高野山真言宗の清薗寺は、創建は飛鳥時代(586)と伝わる丹波の古刹。庭園は本坊が造られた江戸後期(1804-1818)頃に住職によって作庭されたとされる。
清薗寺の撮影は意外と苦労しており、2日間で3回訪問してようやく撮影成功。初日は強烈な逆光、翌朝は濃霧と・・・・。庭園めぐりをはじめた頃は晴天が撮影日和だと思っていましたが、多くの場合、陰影が生まれない曇り空が一番撮影しやすいですね。
本坊となる持仏堂前に、高谷山(こうたにやま)を借景にした枯山水がある。写真右手に枯滝石組や蓬莱山、左手に十六羅漢式石組。それでは、それぞれを見ていこう。
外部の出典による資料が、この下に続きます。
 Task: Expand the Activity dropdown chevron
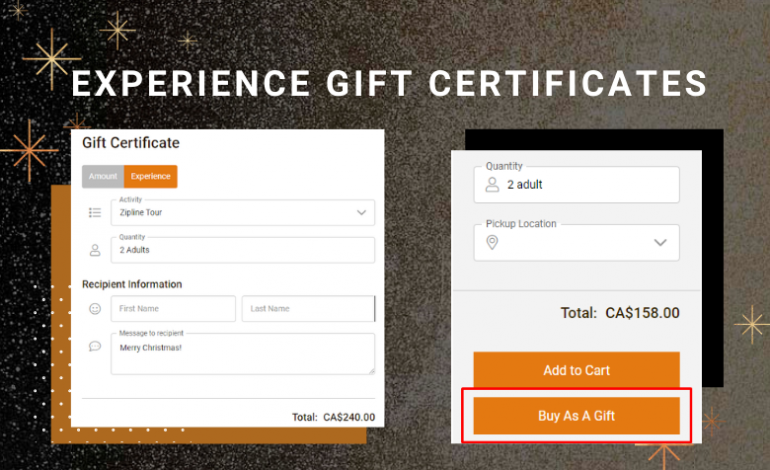pos(361,213)
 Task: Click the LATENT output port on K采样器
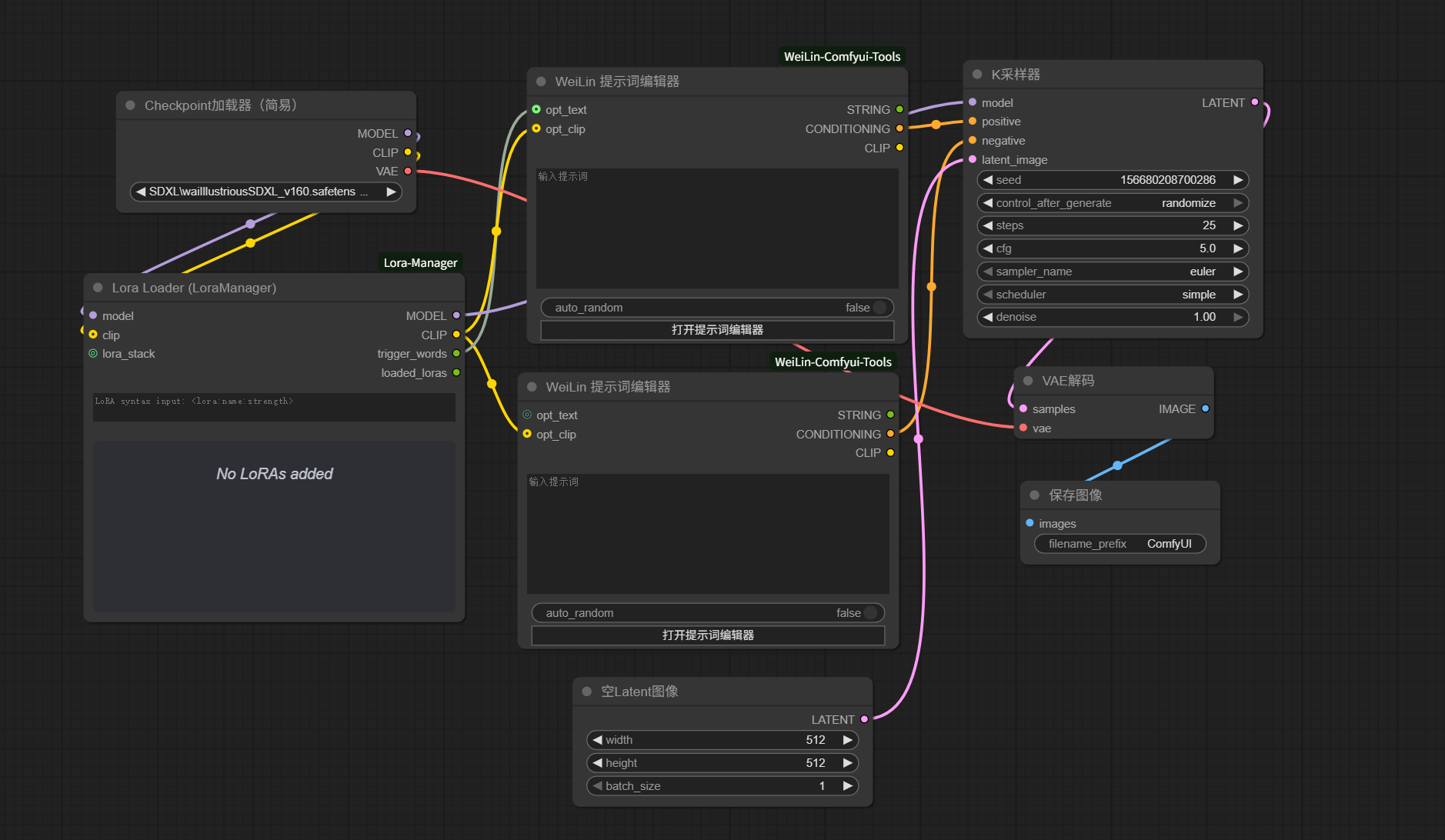pos(1255,102)
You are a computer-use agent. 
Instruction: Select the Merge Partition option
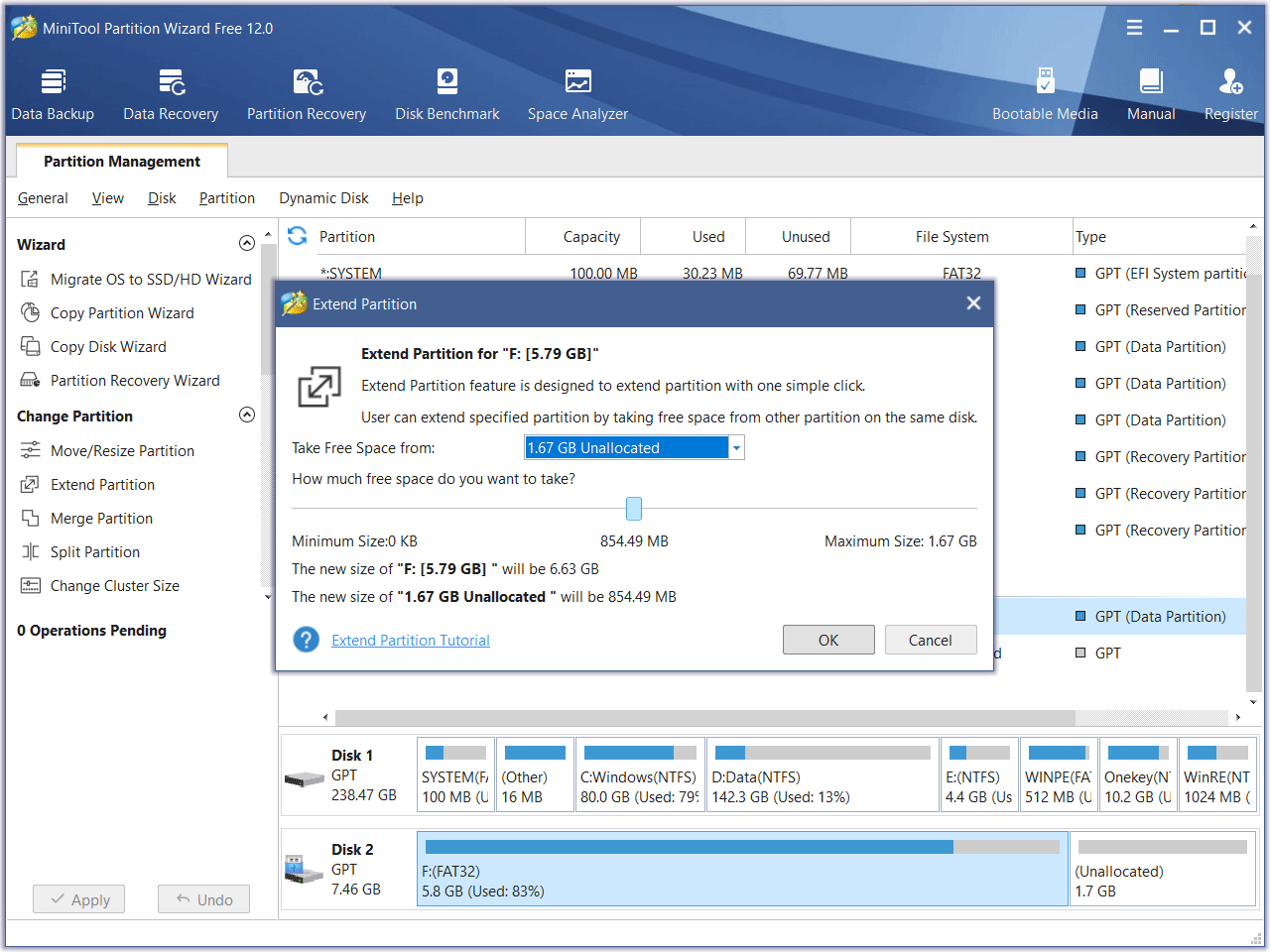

まずは本庭の中心となる階段状の枯滝石組。頂部にある立石は守護石と解説されているが、借景の高谷山と、近景の山に見立てた石とみることもでき、奥行き感を生み出している。枯滝石組の右手には山形の石があり、こちらは蓬莱石となっている。
階段状の枯滝石組を撮影。丸みを帯びた石を使い石組が弱くなってきた江戸後期の庭園とは思えない力強さがある。
十六羅漢式石組。羅漢(らかん)とは悟りを開いた高僧のことで、16個の石ひとつひとつが羅漢を表している。
視点を変えて十六羅漢式石組を撮影。立石と横石を上手く使い分け、見る角度によって豊かな表情を演出している。ちなみに十六羅漢式石組は、京都の妙蓮寺でも観賞できる。また、後述する鶴石組とも思われる石組と合わせて、十六羅漢式石組は亀石組も兼ねているようにも考えられる。
西桂氏の著書で「鶴石組とおも思える造形」と表現された石組。左の横石が鶴首石で、中心石の立石が羽石となるのだろうか。
持仏堂裏に足を伸ばすと、自然石を多用した無骨ながら味わい深い石灯籠が目に留まる。こういった石灯籠、好きです。
こちらにも青石を多様した石組がある。
本堂前に、なぜかトトロの石像。子供達にお寺に気軽に訪れて欲しいという住職の思いだろうか。カワイイですね!